Apesar do regresso da guerra ao Médio Oriente e da pressão inflacionista que os preços do petróleo — em torno dos 85 dólares por barril — continuam a exercer, a JPMorgan Asset Management não antecipa subidas das taxas de juro nem pela Reserva Federal norte-americana (Fed) nem pelo Banco Central Europeu (BCE).
A convicção foi apresentada por Lucía Gutiérrez-Mellado, diretora de estratégia para Espanha e Portugal da gestora de ativos do JPMorgan, na apresentação das perspetivas para os mercados no terceiro trimestre. A responsável mantém-se “construtiva” para o mercado acionista e acredita que as yields da dívida soberana europeia já compensam uma maior exposição.
Mercado aposta em subidas, JPMorgan discorda
A visão do JPMorgan contrasta com a expectativa dos mercados financeiros, que atualmente antecipam dois movimentos de subida:
- Uma subida das taxas diretoras pela Fed em outubro
- Uma subida das taxas diretoras pelo BCE em setembro, com probabilidades mais elevadas para esta última
Esta divergência de opiniões reflete a incerteza que domina o atual ciclo de política monetária. Por um lado, a inflação na Zona Euro tem dado sinais de moderação — em Portugal desacelerou para 3,2% em junho, o valor mais baixo desde o início do ano. Por outro, os preços da energia, as perturbações nas cadeias de abastecimento e as tensões geopolíticas continuam a representar riscos em alta para os preços.
O que significam taxas inalteradas para o crédito habitação?
Se o cenário do JPMorgan se confirmar — taxas de juro inalteradas na Europa — as famílias portuguesas com crédito habitação podem respirar de alívio. Eis o impacto direto:
- Euribor estável: as taxas Euribor, que servem de indexante à maioria dos créditos habitação em Portugal, tenderiam a estabilizar nos níveis atuais (Euribor a 12 meses em 2,825%, a 6 meses em 2,654% e a 3 meses em 2,452%, segundo os dados mais recentes de 14 de julho)
- Prestações sem agravamento: os agregados familiares com contratos indexados à Euribor a 12 meses (os mais comuns) não sofreriam aumentos adicionais nas próximas revisões
- Previsibilidade orçamental: as famílias ganhariam maior capacidade de planeamento financeiro para o resto de 2026
No entanto, se a visão do mercado se concretizar e o BCE subir as taxas em setembro, as prestações da casa poderão voltar a subir no último trimestre do ano.
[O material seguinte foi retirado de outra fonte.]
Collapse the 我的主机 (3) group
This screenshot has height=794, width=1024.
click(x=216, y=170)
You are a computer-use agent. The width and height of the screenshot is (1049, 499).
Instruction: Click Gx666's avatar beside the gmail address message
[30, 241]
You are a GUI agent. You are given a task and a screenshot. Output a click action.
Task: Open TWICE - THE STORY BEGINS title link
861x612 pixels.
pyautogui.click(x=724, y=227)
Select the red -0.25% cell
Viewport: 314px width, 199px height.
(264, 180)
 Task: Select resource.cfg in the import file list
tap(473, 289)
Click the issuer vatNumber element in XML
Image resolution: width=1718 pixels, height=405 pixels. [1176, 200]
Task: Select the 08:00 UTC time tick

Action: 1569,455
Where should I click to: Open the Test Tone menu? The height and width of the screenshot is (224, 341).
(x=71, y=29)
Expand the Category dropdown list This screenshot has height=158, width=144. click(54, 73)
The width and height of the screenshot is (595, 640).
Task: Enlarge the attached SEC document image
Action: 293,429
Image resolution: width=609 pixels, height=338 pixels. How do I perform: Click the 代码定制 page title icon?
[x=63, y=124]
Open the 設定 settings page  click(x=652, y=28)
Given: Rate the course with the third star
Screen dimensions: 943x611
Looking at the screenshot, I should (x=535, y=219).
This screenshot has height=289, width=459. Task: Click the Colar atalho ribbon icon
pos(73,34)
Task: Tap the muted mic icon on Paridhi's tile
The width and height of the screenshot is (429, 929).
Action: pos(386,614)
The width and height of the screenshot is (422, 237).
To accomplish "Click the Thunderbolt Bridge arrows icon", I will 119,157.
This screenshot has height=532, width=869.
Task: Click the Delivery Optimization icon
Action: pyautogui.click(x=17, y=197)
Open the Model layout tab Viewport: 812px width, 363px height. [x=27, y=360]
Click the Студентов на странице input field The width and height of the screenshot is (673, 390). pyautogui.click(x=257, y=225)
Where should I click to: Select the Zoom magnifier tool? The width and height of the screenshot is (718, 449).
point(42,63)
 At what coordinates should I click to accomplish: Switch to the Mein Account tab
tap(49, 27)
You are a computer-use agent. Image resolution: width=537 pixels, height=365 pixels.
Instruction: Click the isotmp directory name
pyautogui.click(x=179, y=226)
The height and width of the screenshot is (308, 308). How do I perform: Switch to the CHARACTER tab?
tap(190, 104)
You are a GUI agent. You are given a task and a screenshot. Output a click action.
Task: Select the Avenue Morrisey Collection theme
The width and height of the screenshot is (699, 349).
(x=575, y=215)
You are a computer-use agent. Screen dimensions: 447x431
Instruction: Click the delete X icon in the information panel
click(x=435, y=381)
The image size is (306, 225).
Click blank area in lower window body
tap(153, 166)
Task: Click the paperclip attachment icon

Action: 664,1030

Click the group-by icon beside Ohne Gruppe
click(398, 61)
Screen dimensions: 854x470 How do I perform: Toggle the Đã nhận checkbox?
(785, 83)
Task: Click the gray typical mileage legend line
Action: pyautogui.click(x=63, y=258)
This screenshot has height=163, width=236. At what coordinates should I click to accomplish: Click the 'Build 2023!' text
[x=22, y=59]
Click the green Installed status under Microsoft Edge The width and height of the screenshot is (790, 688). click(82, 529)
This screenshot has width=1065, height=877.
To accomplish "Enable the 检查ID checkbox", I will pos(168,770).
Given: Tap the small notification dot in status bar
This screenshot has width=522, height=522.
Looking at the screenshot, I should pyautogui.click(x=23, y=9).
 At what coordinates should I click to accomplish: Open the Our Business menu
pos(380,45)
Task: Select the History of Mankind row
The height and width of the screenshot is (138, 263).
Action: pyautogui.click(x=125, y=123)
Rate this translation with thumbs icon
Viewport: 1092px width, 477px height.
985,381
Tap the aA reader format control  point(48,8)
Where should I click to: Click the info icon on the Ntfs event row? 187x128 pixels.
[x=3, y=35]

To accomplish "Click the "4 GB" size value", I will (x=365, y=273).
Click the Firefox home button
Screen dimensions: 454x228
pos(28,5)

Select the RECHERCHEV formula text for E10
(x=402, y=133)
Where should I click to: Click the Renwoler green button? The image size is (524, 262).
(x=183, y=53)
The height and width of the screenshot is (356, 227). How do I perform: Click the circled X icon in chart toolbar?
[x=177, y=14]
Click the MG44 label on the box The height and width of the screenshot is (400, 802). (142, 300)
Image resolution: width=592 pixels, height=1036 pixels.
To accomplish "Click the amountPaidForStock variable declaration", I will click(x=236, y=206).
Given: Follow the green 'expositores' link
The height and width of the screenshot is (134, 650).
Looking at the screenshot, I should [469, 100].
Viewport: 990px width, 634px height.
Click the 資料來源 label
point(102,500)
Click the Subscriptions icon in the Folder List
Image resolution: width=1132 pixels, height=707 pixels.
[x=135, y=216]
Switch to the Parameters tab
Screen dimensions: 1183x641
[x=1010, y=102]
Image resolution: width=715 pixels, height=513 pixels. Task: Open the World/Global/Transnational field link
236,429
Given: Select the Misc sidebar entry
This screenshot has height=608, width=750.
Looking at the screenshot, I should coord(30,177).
Oportunidade para reavaliar o crédito
Independentemente do cenário que vier a concretizar-se, o momento atual — com a Euribor a 12 meses ainda acima de 2,8% — continua a ser favorável para renegociar o crédito habitação ou considerar a transferência para outro banco com melhores condições de spread.
A diferença entre um spread de 1,2% e um spread de 0,8% pode representar uma poupança de dezenas de euros por mês — e de milhares de euros ao longo da vida do contrato.